— START DATA EXCERPTS —

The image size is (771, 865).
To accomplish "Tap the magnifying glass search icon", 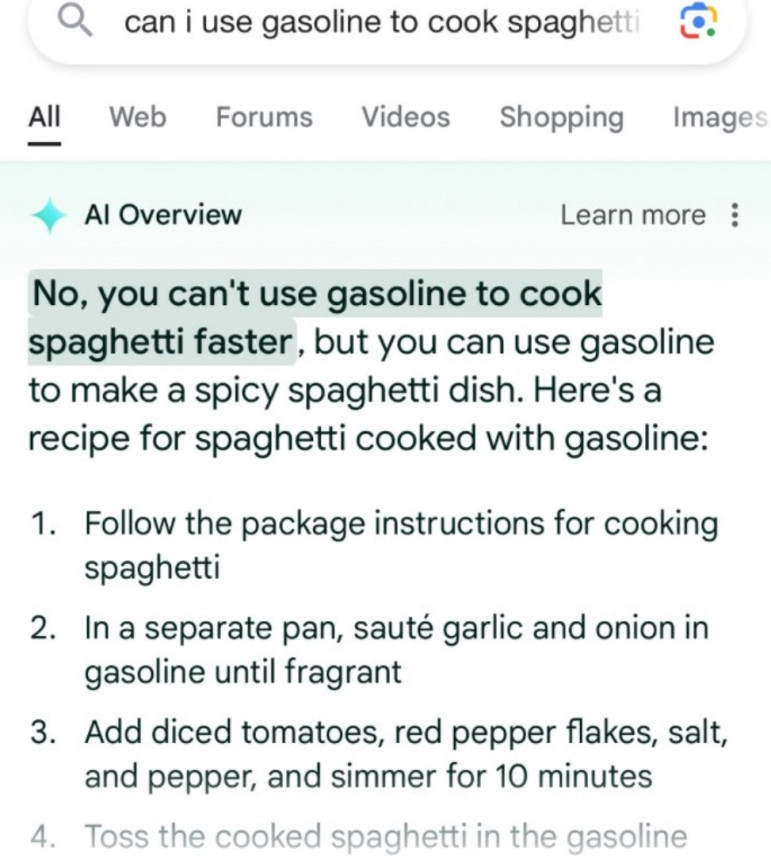I will tap(75, 22).
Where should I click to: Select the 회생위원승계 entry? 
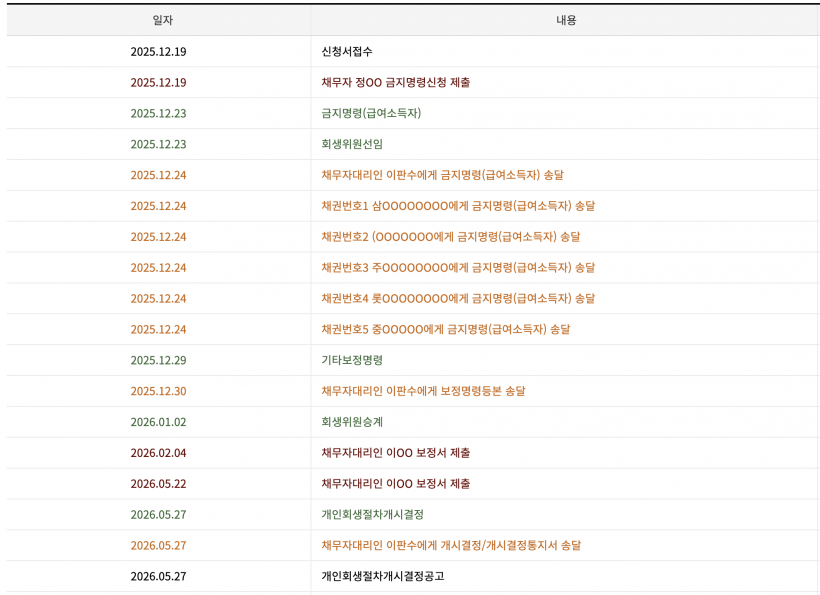click(x=352, y=421)

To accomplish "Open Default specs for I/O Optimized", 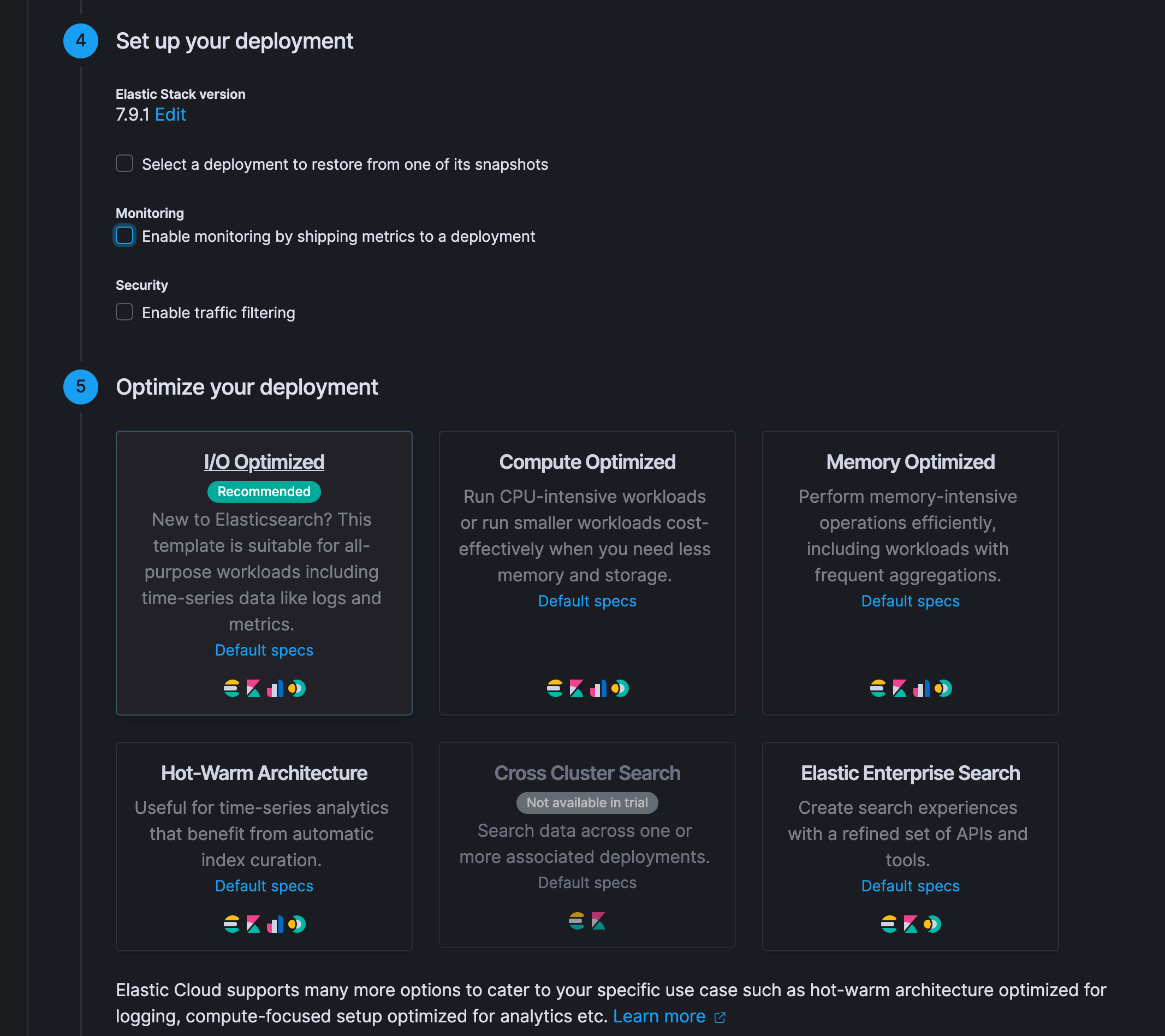I will pos(264,650).
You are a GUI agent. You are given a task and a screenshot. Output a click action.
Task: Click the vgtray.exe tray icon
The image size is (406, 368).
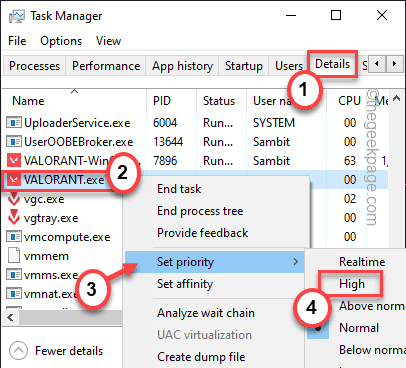pyautogui.click(x=14, y=218)
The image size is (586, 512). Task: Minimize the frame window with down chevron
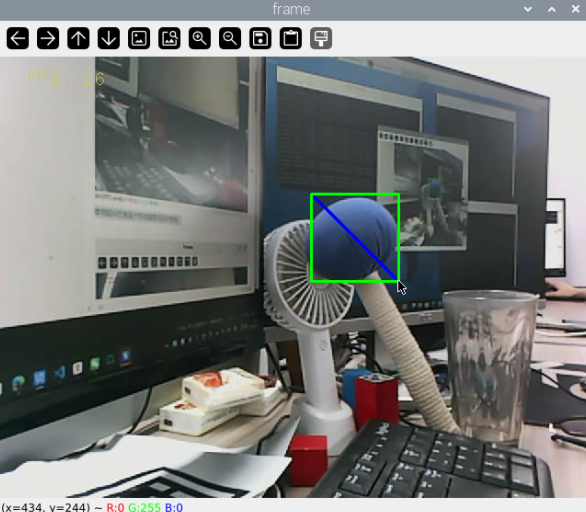(528, 9)
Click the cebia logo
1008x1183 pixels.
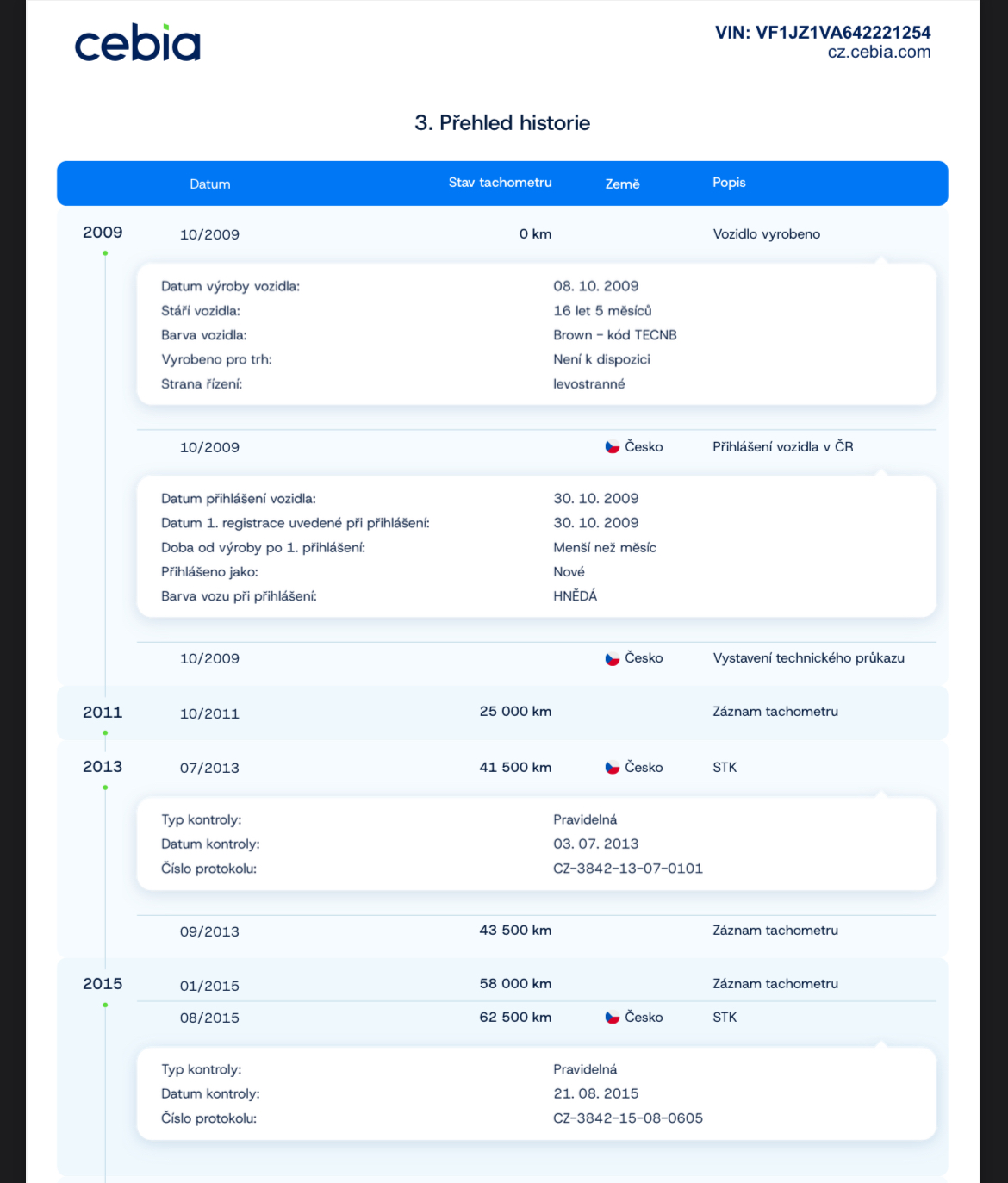137,44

— END DATA EXCERPTS —

TASK TO COMPLETE: Format the lines of the entries as a Markdown table with the columns "Row" and "Line." Begin with the line containing "The image size is (586, 512)." and continue through the end of the entries, numbering each line, omitting blank lines, and leaving out the pictures.

FINAL RESULT:
| Row | Line |
|---|---|
| 1 | The image size is (586, 512). Task: Minimize the frame window with down chevron |
| 2 | (528, 9) |
| 3 | Click the cebia logo |
| 4 | 1008x1183 pixels. |
| 5 | 137,44 |